[OBJECTIVE]
For each statement (a), (b) and (c), say whether it agrees with the Kubernetes logging text below. Answer yes or no, and quote the words of the text that decide it. (a) Kubernetes sends the stdout of each running container to a log file in /var/log/containers. (b) All containers write to one shared log file in that directory. (c) Kubernetes requires an application to add Kubernetes-specific libraries before its logs can be collected.

[SOURCE EXTRACT]
Then from there we can use a separate process to ship these logs to our log aggregation system of choice.
Once you have a bunch of services running on many remote machines you probably don’t have direct access to, shipping these logs to a central location becomes important. This allows you to look in one known location for all logs and search them for the information you are looking for. I prefer the pattern of having apps log to the native OS facility which is pretty much always guaranteed to work and doesn’t require any special libraries to be added to the app. Then on the machine install a program that ships the logs to your log aggregator or choice. This also makes logging asynchronous so if the log aggregator is down or slow, the app doesn’t start throwing exceptions or slowing down. This pattern creates a true separation of concerns.
Most Kubernetes hosted cloud services have some default way of shipping and aggregating Kubernetes service logs. However, when running Kubernetes on premise you are probably going to have to roll your own. But luckily there are plenty of open source projects out there to fill this need.
Kubernetes Logging
By default, Kubernetes pipes the stdout of each running container to a log file in /var/log/containers. Each container gets its own log file in that directory. The log filenames are formatted kubernetes-pod-id_kubernetes-namespace_docker-container-id.log and the contents are in the default Docker json file logging format:
{"log":"Log line is here\n","stream":"stdout","time":"2019-01-01T11:11:11.111111111Z"}
...
So, the easiest way to integrate an application’s logs into Kubernetes is to just change the logging library to output its logs to stdout. One of the nice things about Kubernetes is it doesn’t force your application to be changed to include a bunch of Kubernetes specific libraries or constructs. Logging to stdout is probably the oldest and most basic method of logging for an application and all the logging libraries support it.
Windows IIS Service Logging
We have a large amount of existing C# .NETFramework based services that run in IIS on VMs. Our ultimate goal is to get all of these running on Windows Kubernetes as the effort to move them to .NET Core running on Linux would be too high (or impossible in some cases). The IIS docker container images write the web logs (URLs, HTTP response, etc…) t0 files in C:\inetpub\logs\LogFiles\W3SVC1 and our typical IIS services log to the Windows application log. If we can get those logs to stdout then we will be in a position to leverage the Kubernetes logging infrastructure.

[DATA EXTRACT]

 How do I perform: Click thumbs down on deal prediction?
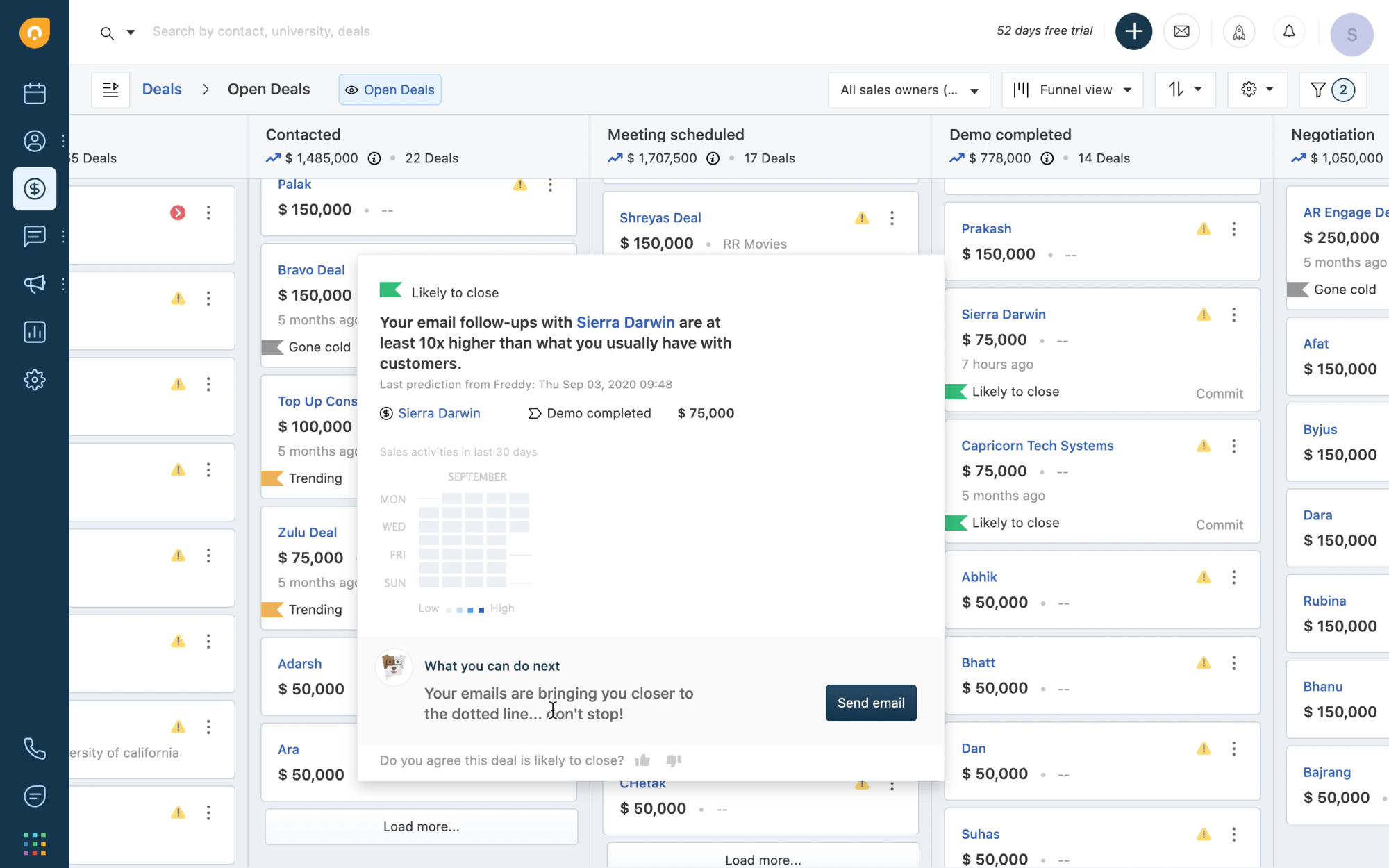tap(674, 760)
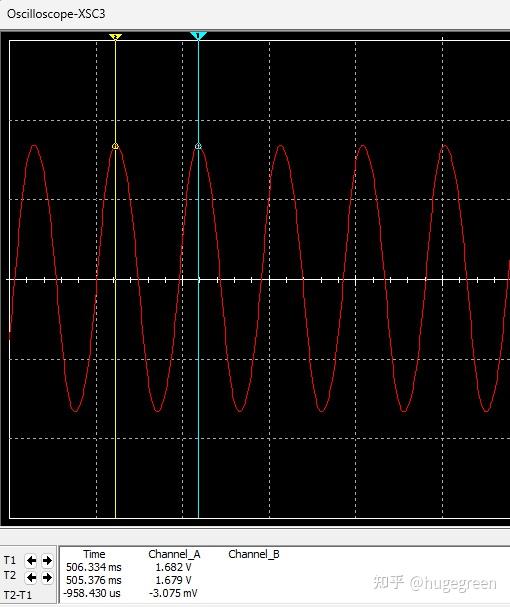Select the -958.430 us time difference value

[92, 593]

---

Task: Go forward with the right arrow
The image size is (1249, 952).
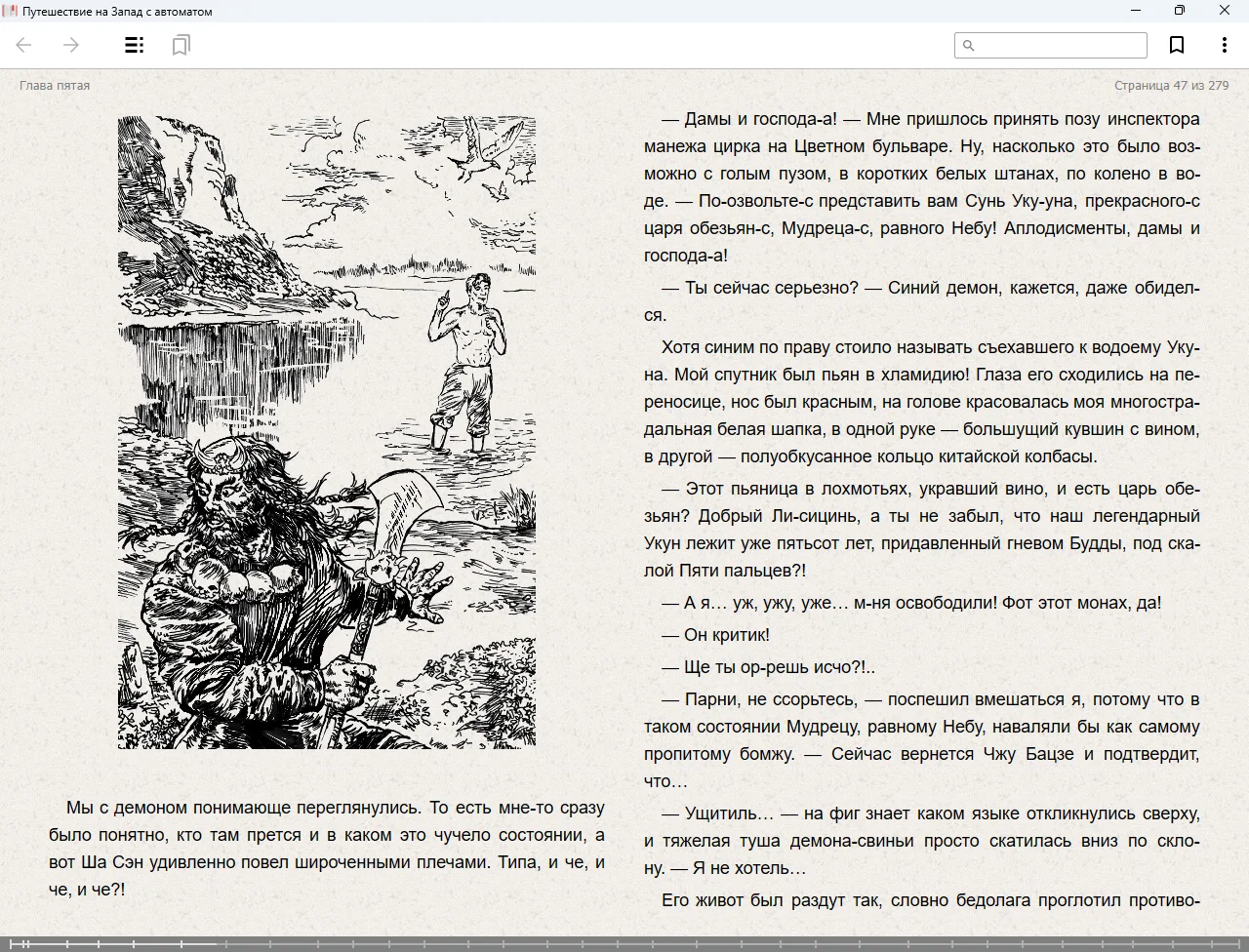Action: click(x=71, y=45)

* * *

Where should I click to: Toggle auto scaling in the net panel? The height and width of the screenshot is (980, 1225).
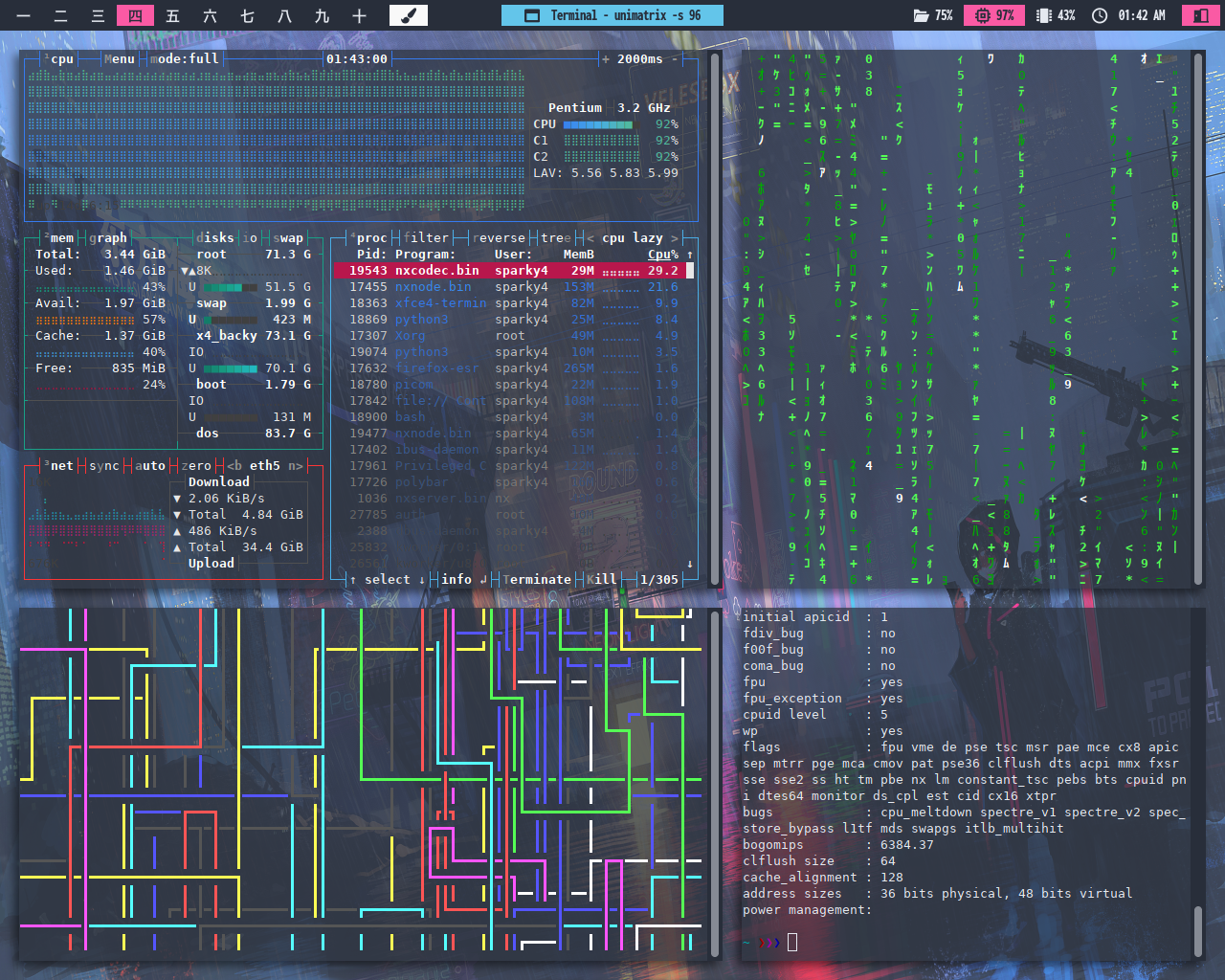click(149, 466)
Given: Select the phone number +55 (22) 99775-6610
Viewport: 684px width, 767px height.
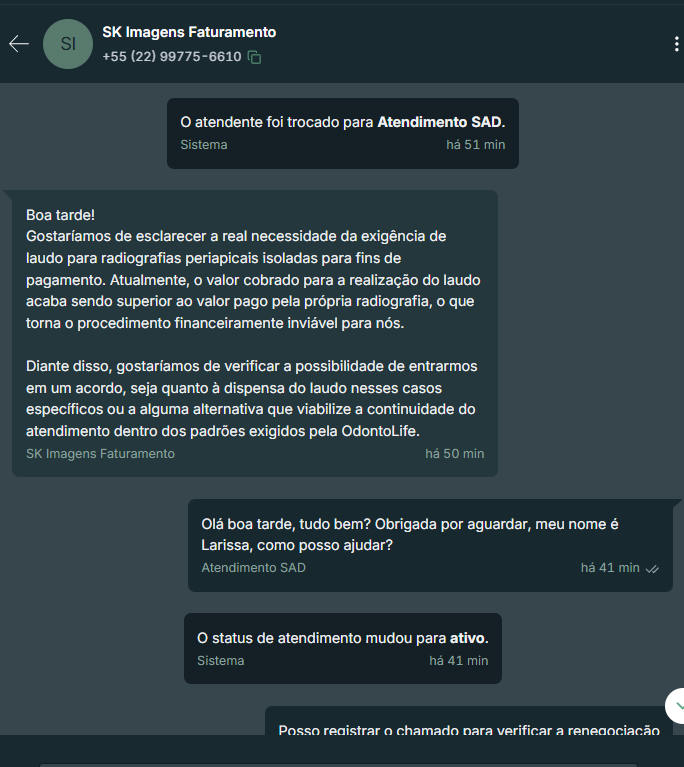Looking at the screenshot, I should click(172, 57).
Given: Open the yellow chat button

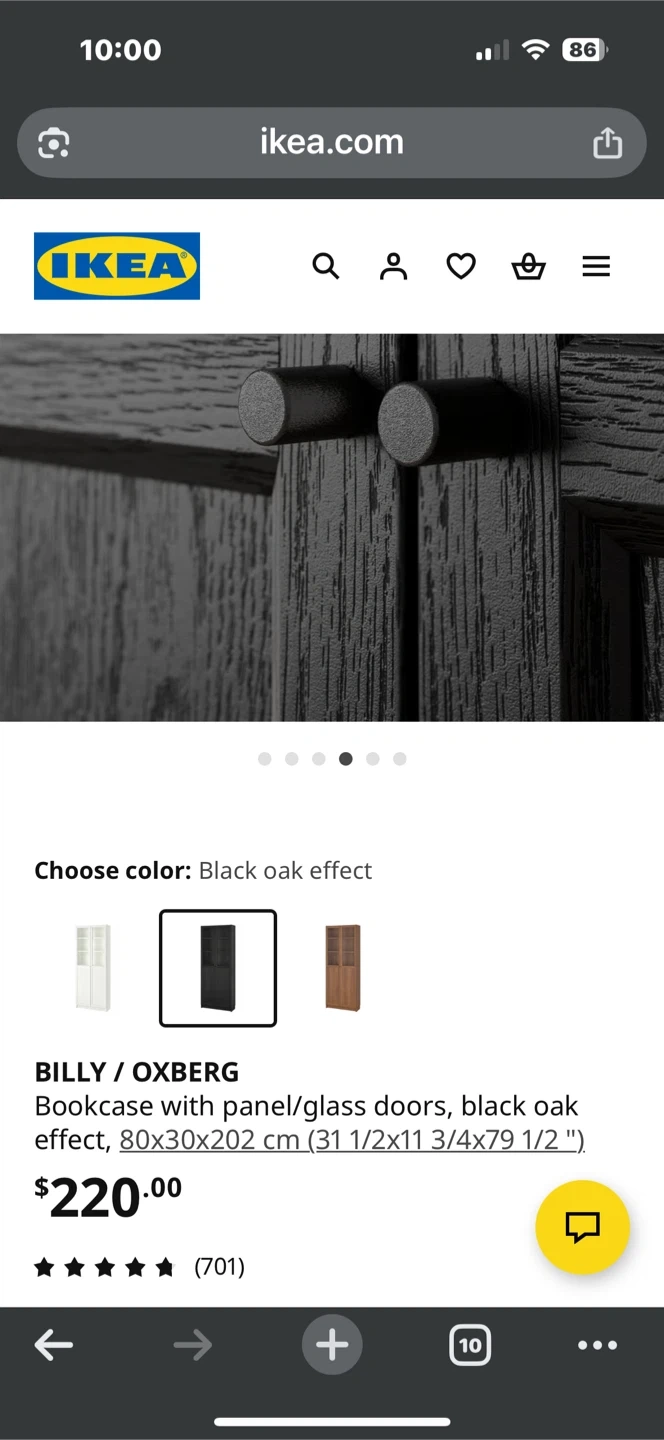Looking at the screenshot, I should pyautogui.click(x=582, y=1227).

[TASK SOLUTION]
(a) Yes: "By default, Kubernetes pipes the stdout of each running container to a log file in /var/log/containers."
(b) No: "Each container gets its own log file in that directory."
(c) No: "it doesn’t force your application to be changed to include a bunch of Kubernetes specific libraries or constructs."